A map shows 178 Summit County businesses that have been five-start certified.
Screenshot from SummitCountyCo.gov

“We’re not in any way giving them a stamp that says there is no risk involved, but these are businesses who have stepped up and taken additional commitments to making their place as safe as it can be based on the data that we have,” Wineland said.

Assistant County Manager Sarah Vaine said county officials want to help businesses that haven’t received their certification get to that point.

“Our goal is to support those restaurants,” she said. “… Those businesses that haven’t gone through the certification process may want to start doing that, so they’re ready when we do — and we expect that we will — get to move into the level yellow metrics for five star.”

Polis provides statewide vaccine update

At a news conference Wednesday, Colorado Gov. Jared Polis gave an update on the statewide vaccine distribution plan.

While Summit County has been vaccinating people who are older than 70 for a week now, many places in the state are still working through health care workers and long-term care facility residents, which total about 187,000 people across the state. Polis said the state expects the majority of the people in that population to be vaccinated by Jan. 15.

“By and large, the big focus after Jan. 15 is 70 and up,” he said.

Polis added that the state is developing partnerships with health systems such as Centura Health, UCHealth, Vail Health and more to get their 70 and older patient population vaccinated.

In his presentation, Polis said Centura patients, which include patients who go to High Country Health Care and St. Anthony Summit Medical Center, should be getting an invitation through the patient portal to schedule an appointment.

“These invitations are randomized for their patients that are 70 and up and sent out to schedule,” he said.

Polis said Centura facilities will be requiring appointments and won’t accept walk-ins for the vaccine. However, he said people may want to bring a family member who also qualifies along with them in the case that there are extra doses left in the vaccine bottle.

“One of our requirements is don’t waste any doses, and if there is one available it will likely be administered, but you do need an appointment,” he said.

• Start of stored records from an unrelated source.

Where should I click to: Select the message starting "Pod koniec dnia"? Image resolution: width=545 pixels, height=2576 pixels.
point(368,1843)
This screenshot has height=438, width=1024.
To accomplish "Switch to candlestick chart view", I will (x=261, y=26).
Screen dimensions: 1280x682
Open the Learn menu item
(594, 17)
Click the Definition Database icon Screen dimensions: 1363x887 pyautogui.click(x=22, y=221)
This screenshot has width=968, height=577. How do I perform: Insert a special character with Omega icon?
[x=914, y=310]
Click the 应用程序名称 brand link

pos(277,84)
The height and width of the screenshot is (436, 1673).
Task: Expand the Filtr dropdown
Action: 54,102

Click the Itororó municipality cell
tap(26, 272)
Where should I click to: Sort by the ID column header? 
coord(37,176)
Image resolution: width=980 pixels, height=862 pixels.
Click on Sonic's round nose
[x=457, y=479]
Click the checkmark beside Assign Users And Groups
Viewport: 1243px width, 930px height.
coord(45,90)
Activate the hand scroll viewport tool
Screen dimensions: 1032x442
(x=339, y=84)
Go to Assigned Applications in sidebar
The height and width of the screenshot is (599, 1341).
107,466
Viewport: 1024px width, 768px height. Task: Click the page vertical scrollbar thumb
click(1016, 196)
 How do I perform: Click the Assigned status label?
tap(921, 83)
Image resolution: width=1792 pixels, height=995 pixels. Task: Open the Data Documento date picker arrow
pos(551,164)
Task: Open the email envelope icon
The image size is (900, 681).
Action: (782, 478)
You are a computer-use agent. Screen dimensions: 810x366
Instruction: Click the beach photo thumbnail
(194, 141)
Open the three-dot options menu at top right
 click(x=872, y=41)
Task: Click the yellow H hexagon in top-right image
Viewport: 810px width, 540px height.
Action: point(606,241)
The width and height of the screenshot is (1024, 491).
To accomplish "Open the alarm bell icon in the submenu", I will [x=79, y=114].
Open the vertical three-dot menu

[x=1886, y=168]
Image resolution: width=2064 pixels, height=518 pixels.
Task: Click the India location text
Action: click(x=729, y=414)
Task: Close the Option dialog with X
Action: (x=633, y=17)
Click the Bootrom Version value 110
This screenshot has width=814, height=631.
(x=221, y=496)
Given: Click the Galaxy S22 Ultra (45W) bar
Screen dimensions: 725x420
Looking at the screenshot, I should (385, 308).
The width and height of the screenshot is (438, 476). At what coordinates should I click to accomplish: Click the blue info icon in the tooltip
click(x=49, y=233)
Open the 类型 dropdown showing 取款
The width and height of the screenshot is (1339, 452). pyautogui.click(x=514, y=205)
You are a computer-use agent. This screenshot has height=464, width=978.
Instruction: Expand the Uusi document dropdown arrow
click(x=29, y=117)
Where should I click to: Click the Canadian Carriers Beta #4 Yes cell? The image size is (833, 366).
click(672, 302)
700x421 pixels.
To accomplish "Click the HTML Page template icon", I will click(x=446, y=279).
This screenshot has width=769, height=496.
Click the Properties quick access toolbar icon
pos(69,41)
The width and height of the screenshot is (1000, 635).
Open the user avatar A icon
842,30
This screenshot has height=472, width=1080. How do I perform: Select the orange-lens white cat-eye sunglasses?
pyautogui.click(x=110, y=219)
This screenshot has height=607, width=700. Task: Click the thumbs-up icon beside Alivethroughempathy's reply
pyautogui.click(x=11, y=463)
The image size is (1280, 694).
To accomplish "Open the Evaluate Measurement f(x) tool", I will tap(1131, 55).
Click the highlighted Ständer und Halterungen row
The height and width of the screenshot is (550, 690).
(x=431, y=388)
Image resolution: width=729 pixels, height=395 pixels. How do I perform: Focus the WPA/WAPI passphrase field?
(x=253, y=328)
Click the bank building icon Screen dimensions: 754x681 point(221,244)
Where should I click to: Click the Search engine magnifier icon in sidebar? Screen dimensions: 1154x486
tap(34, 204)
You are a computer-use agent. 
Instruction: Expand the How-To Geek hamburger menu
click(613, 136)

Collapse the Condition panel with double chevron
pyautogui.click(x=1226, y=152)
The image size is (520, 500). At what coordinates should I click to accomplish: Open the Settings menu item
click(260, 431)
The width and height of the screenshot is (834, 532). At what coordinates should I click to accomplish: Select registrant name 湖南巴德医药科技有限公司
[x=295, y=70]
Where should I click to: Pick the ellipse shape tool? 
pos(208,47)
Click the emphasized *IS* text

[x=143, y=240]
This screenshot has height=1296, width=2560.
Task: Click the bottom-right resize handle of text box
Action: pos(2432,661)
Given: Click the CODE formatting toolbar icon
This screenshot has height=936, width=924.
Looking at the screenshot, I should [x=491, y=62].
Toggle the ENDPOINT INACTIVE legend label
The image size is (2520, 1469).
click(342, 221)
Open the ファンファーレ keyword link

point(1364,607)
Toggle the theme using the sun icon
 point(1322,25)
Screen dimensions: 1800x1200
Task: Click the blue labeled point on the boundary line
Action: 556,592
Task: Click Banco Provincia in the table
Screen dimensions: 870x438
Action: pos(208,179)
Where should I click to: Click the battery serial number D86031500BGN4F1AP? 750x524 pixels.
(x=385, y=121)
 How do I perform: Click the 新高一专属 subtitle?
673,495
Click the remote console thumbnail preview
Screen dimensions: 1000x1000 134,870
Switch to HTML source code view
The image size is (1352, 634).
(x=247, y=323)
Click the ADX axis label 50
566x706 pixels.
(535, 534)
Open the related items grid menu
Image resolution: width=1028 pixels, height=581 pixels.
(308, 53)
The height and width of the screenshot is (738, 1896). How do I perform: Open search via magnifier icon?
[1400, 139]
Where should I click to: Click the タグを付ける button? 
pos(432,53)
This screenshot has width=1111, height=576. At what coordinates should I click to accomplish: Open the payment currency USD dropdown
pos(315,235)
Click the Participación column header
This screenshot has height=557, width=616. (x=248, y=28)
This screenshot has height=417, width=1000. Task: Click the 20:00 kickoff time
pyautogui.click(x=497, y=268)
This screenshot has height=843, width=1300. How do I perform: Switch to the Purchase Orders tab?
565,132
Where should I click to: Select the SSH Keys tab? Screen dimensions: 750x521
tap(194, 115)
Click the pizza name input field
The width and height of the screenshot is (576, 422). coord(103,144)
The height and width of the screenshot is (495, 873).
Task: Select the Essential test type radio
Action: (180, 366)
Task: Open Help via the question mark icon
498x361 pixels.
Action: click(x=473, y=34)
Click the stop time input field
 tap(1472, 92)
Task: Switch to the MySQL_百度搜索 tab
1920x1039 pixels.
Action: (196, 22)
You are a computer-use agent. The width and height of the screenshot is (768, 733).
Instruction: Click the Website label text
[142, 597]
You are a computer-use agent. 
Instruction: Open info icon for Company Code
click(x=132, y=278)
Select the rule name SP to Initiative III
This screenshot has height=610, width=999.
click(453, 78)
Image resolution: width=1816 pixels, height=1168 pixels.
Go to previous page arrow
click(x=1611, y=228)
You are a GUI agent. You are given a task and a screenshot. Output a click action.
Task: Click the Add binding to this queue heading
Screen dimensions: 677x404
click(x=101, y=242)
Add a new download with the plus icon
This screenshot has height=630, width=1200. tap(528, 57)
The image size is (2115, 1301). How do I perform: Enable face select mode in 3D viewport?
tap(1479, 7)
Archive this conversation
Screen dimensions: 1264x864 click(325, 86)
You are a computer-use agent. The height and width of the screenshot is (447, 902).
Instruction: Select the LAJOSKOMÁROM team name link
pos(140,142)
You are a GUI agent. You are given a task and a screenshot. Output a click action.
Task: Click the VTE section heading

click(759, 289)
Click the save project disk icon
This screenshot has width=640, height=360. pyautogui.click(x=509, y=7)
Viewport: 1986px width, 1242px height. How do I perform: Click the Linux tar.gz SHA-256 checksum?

However, St. Anthony Summit Medical Center spokesperson Brent Boyer wrote in an email that people shouldn’t expect their loved ones to get vaccinated if they bring them.

“While patients are welcome to bring a family member for support during their vaccination appointment, there should be no expectation that anyone other than the vaccine recipient will receive a vaccination at that time,” Boyer wrote.

Vail Health also will be offering appointments for their patient population in Eagle County. To schedule an appointment, people can visit VailHealth.org/covid-19/vaccines, Polis said.

“We applaud all of our partners for opening up their online portals quickly,” he said. “They are contacting the people that are in their database 70 and up first, but they will also be taking sign-ups from the general public if you have somebody 70 and up who simply hasn’t ever been to a hospital.”